The fundamental ideological division within the International was between "reformists" and "revolutionaries". Reformists, such as the German Revisionists and British Fabians, believed that socialism could be achieved gradually and peacefully through the existing democratic state, which they viewed as a neutral instrument that could be captured and used by the majority. Revolutionaries, following orthodox Marxism, held that the state was an organ of class rule that must be overthrown. This group was itself divided. The mainstream of the German SPD expected revolution to come after a long period of preparation via constitutional methods, while the revolutionary left, including Lenin and Luxemburg, anticipated a more imminent collapse of capitalism through war or economic crisis. Beyond these state-centric views, a "pluralist" and libertarian tradition, including syndicalists, co-operators, and anarchists, rejected the extension of state power and advocated for a decentralised society based on free associations of producers and consumers.
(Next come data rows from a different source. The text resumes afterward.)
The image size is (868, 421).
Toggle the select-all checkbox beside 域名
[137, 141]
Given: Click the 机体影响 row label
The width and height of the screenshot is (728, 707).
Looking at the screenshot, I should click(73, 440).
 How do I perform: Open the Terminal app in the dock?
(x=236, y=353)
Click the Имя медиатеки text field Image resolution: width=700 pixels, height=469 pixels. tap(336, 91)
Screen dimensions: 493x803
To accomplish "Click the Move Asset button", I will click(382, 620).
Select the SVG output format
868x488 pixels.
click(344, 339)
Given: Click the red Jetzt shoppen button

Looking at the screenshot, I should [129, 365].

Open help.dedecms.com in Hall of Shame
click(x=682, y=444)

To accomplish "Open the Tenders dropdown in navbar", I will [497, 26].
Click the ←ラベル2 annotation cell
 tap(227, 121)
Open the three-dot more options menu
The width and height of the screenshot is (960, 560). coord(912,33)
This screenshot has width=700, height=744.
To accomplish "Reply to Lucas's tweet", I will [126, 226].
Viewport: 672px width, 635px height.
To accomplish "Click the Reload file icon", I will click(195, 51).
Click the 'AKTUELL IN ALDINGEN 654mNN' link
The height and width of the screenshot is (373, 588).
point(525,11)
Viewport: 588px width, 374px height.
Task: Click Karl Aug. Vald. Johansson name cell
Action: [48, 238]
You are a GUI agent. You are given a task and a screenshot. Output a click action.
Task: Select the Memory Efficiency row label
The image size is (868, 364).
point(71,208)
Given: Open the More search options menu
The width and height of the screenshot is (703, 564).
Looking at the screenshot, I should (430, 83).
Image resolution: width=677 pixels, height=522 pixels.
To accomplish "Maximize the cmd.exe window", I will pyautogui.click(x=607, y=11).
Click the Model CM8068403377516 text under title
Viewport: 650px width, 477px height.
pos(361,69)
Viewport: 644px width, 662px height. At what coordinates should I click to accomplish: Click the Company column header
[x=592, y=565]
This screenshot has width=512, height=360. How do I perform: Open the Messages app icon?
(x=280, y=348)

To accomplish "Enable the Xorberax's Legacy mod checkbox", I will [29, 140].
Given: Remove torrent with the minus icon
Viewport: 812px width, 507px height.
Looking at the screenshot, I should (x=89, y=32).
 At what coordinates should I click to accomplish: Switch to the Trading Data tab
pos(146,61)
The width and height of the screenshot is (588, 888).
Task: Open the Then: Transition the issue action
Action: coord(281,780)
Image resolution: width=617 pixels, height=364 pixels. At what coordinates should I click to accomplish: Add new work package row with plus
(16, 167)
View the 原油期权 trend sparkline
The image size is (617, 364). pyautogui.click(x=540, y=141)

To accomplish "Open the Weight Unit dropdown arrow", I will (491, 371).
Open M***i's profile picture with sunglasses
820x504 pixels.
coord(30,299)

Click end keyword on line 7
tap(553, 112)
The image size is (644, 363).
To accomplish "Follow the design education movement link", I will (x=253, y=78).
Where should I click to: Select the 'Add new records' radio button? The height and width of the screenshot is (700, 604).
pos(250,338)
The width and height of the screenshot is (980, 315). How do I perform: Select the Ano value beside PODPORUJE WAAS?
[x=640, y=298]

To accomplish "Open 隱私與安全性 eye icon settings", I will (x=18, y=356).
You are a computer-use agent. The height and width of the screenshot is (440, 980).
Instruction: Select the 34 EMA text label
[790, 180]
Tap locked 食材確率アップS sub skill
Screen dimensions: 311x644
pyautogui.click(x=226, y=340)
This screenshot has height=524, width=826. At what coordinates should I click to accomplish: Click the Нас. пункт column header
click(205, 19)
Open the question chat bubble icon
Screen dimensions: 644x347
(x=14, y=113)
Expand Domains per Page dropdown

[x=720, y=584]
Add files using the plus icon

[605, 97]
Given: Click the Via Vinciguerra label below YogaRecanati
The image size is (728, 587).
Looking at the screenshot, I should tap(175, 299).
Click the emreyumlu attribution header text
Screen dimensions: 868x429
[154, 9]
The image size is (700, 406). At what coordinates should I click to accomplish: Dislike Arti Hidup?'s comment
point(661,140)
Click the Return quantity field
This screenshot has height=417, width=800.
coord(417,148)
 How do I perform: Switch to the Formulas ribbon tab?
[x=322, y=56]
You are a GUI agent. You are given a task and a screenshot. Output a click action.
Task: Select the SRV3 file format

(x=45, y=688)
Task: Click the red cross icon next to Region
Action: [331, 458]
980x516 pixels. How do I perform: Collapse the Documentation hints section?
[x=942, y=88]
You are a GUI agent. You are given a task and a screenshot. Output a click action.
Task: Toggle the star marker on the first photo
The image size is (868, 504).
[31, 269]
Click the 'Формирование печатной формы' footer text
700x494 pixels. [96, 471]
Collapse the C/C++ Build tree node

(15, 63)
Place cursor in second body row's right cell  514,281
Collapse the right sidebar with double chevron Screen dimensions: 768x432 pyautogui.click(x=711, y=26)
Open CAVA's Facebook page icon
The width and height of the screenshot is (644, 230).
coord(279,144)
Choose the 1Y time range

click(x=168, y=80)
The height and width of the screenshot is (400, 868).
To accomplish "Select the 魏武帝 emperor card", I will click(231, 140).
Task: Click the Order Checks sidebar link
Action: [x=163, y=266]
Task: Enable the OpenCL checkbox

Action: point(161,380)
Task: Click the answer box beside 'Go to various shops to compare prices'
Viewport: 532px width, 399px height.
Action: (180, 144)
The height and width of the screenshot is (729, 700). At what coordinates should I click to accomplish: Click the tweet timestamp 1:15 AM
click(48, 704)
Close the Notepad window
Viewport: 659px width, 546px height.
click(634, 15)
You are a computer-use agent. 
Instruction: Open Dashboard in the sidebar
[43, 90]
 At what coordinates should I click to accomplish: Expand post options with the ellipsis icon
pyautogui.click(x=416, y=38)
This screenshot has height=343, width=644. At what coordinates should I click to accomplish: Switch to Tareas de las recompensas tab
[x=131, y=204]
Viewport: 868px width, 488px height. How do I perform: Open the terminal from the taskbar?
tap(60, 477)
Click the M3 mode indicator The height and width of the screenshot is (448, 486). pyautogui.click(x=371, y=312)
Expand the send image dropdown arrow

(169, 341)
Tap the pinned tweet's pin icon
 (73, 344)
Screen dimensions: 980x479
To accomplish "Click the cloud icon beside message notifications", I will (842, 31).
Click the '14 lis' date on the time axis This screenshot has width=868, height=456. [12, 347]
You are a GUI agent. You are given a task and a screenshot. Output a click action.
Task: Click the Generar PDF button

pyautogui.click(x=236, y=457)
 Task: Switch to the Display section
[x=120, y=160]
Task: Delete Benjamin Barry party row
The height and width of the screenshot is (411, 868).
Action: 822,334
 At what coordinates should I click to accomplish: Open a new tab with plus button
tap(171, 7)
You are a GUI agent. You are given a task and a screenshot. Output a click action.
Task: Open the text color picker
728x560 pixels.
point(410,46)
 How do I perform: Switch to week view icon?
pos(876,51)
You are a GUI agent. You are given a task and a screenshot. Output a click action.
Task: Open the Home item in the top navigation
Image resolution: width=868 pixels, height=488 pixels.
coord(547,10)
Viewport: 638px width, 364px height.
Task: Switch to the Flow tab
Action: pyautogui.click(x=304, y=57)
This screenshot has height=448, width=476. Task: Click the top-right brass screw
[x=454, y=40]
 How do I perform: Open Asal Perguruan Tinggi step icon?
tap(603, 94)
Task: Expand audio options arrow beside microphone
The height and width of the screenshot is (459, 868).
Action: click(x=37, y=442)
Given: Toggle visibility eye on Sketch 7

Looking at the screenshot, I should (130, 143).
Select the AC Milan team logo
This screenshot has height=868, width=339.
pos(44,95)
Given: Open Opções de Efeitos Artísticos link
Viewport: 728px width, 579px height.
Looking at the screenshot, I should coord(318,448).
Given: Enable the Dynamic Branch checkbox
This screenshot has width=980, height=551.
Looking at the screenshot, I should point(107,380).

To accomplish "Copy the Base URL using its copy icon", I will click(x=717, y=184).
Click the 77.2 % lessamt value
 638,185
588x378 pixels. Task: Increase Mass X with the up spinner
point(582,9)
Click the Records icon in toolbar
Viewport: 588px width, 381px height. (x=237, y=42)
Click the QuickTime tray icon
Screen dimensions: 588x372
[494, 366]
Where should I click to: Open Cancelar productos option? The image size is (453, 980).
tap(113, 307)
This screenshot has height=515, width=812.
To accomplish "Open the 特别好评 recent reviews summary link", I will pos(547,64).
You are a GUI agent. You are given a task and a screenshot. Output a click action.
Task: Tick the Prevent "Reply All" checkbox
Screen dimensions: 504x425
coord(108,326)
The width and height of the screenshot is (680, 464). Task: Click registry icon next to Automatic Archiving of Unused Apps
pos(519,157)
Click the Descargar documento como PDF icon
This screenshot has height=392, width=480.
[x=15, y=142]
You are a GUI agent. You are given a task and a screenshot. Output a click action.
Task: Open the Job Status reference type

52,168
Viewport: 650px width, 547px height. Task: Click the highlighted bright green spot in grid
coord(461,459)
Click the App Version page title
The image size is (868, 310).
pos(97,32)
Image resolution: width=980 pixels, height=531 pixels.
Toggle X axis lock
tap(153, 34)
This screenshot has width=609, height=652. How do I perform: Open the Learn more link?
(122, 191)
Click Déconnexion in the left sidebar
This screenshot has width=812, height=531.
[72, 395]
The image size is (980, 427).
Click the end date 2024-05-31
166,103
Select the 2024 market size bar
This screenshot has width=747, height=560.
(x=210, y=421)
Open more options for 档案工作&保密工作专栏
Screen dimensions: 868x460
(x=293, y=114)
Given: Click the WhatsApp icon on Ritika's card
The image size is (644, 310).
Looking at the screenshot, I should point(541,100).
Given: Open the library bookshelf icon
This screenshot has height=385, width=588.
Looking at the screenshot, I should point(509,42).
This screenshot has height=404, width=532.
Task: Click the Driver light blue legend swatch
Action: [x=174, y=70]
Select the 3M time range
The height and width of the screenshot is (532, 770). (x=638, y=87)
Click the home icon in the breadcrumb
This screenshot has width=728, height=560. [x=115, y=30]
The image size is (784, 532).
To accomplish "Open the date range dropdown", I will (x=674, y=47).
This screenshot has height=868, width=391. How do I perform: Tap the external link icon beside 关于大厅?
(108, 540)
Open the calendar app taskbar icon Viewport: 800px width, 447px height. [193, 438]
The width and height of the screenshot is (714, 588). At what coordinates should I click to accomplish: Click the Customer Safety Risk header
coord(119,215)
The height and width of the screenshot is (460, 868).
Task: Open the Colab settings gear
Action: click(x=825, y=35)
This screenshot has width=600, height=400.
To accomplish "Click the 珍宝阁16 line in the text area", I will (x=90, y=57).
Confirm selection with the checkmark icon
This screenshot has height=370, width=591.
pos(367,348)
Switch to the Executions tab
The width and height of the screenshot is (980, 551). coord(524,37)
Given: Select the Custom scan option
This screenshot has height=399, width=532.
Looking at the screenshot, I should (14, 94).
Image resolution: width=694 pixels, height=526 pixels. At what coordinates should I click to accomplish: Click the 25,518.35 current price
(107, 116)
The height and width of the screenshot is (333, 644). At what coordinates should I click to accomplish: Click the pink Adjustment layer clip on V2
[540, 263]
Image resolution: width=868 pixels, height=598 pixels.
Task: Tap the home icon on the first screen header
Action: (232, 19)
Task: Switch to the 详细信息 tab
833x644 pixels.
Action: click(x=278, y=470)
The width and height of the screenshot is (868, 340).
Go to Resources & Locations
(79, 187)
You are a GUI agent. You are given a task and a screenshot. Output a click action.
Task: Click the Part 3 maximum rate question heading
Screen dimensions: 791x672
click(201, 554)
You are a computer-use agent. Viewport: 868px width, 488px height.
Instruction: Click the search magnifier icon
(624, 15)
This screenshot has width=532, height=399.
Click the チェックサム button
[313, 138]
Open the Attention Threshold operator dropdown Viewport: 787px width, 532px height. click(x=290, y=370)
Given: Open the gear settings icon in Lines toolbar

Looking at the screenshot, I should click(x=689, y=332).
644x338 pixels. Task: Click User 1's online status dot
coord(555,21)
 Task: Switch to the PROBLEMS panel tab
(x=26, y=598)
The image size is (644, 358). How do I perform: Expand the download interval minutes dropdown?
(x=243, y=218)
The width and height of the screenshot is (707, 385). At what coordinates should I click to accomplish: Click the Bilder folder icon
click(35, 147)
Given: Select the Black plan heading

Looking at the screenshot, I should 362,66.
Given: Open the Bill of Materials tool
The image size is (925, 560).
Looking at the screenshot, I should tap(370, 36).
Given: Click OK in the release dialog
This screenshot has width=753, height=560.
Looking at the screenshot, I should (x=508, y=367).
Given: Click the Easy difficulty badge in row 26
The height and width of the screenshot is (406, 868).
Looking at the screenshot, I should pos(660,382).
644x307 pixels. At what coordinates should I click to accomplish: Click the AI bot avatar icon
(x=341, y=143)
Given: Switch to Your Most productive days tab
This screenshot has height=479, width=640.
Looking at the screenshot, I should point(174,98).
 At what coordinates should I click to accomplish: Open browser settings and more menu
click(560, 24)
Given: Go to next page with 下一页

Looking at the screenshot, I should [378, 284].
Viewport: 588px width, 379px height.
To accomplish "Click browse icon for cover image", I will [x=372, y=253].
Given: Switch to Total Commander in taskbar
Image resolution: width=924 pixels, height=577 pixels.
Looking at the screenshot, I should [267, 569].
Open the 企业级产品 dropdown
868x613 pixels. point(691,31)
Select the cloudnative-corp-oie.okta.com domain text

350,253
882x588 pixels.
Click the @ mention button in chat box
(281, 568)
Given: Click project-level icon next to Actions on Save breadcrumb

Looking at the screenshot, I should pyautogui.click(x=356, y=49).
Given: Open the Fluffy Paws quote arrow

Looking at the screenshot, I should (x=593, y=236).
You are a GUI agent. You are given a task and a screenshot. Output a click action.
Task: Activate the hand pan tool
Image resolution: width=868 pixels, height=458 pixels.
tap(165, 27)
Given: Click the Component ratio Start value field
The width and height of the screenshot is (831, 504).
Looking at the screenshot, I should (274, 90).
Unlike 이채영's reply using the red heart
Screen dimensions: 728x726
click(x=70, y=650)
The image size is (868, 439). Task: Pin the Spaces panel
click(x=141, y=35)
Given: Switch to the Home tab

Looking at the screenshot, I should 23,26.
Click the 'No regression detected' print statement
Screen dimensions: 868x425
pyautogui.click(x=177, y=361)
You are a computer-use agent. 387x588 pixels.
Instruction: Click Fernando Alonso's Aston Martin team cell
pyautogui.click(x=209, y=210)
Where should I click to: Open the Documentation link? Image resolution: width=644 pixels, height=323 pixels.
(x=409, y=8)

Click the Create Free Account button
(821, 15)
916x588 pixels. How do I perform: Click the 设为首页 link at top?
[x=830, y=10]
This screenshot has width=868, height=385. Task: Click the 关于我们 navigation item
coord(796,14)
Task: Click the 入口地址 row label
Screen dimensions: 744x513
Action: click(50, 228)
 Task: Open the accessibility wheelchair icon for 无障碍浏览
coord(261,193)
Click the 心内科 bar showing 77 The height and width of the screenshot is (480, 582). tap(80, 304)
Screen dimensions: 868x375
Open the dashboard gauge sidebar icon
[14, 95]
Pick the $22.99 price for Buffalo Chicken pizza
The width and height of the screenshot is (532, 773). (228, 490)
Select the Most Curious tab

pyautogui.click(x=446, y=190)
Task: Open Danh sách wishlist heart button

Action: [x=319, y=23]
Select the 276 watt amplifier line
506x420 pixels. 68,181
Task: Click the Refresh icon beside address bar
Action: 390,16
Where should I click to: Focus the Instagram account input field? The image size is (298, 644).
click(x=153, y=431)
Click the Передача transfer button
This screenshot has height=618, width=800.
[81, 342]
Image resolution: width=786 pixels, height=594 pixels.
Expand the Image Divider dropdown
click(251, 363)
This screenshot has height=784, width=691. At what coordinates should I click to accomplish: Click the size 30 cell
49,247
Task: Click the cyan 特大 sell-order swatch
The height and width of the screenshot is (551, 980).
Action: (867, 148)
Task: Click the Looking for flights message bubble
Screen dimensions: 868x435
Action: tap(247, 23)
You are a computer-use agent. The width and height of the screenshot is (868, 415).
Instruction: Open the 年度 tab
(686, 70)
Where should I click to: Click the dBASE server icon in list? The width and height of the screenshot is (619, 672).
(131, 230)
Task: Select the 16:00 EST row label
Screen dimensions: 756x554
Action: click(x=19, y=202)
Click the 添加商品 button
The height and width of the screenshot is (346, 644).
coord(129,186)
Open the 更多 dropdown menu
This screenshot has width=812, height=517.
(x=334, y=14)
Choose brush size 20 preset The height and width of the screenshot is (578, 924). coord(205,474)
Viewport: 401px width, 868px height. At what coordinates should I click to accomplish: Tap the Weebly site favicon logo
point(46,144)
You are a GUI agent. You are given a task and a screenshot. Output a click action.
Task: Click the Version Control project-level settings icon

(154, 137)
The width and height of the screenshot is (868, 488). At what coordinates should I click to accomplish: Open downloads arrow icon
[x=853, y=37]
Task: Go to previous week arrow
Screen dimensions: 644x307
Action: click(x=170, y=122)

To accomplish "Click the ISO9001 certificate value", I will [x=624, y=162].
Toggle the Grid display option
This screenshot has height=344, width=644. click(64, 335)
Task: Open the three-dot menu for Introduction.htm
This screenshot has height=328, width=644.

Despite its ultimate failure, the Second International left a lasting legacy. The period of its existence was what many socialists considered the "apostolic period of Socialism", a time of preaching and propagation to establish a mass movement before the assumption of political power. It established the rituals and traditions of mass social democracy—May Day, International Women's Day, and the anthem "The Internationale". In countries like Germany and Austria, it created a vibrant "society within the state", a political and cultural subculture that encompassed the entire life of its members, from choral societies and workers' libraries to a cradle-to-grave welfare system. In practice, as historian James Joll argues, Marxist social democracy was tempered by liberal ideals, giving it both strength and weakness. It left a tradition of organised political action based on a belief in democracy, humanity, and personal liberty which survived its political and theoretical failures.